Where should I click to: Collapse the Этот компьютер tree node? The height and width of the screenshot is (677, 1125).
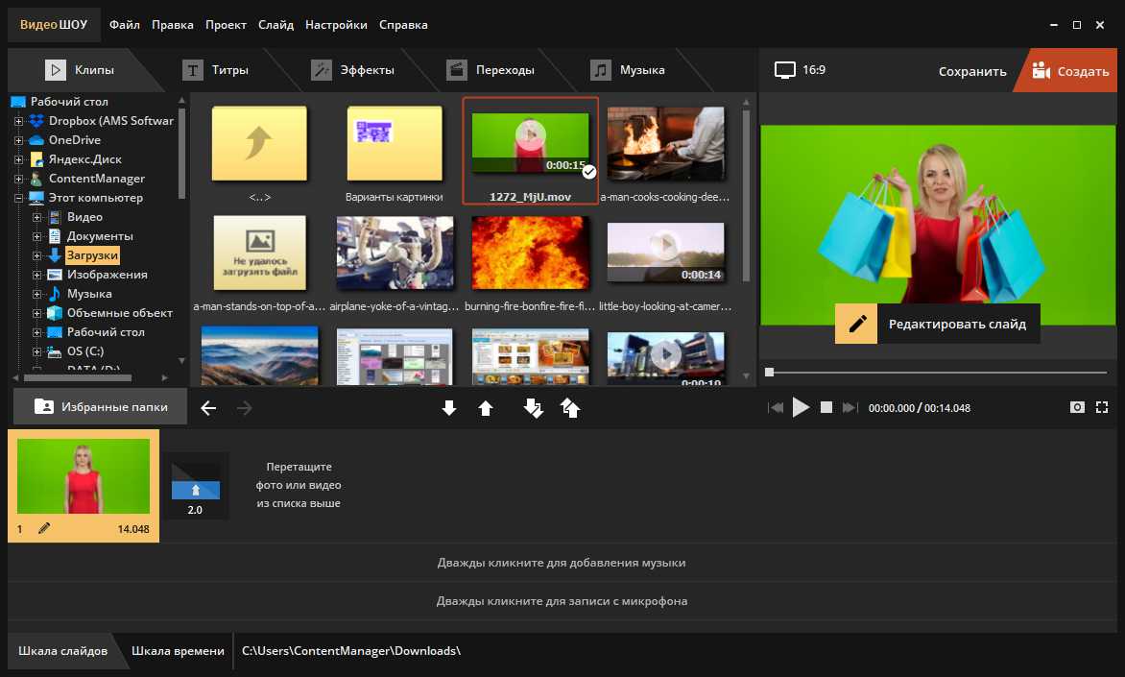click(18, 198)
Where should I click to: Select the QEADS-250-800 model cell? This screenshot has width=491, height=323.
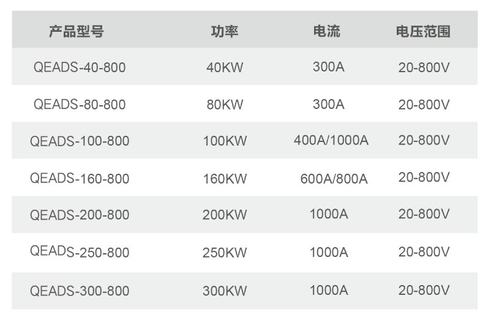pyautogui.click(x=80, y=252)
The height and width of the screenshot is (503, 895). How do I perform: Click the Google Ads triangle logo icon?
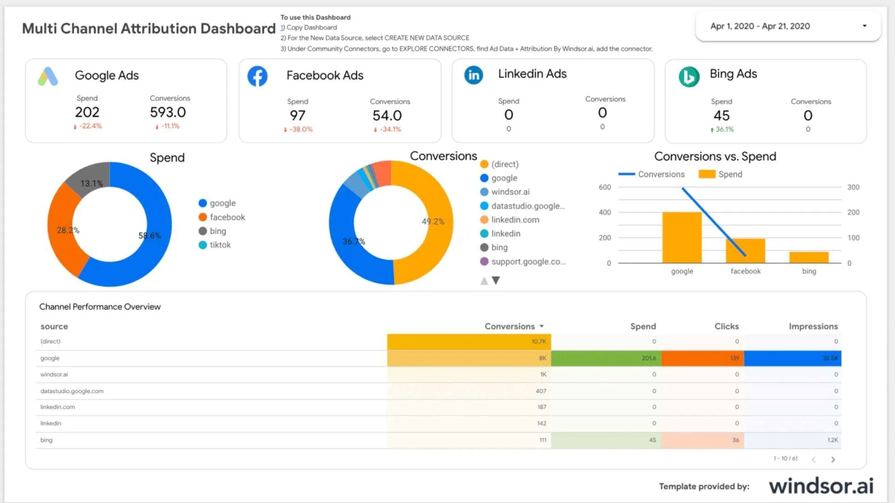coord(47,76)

Work to complete:
Reproduce everything from the line containing "Where should I click to: Select" down to the end of the records, requests included, and shift every coordinate in the answers up by 57. Omit the pictures.

Result below:
Where should I click to: Select the QEADS-250-800 model cell? This screenshot has width=491, height=323.
pyautogui.click(x=137, y=309)
The height and width of the screenshot is (503, 895). How do I perform: Click the Google Ads triangle logo icon?
coord(104,133)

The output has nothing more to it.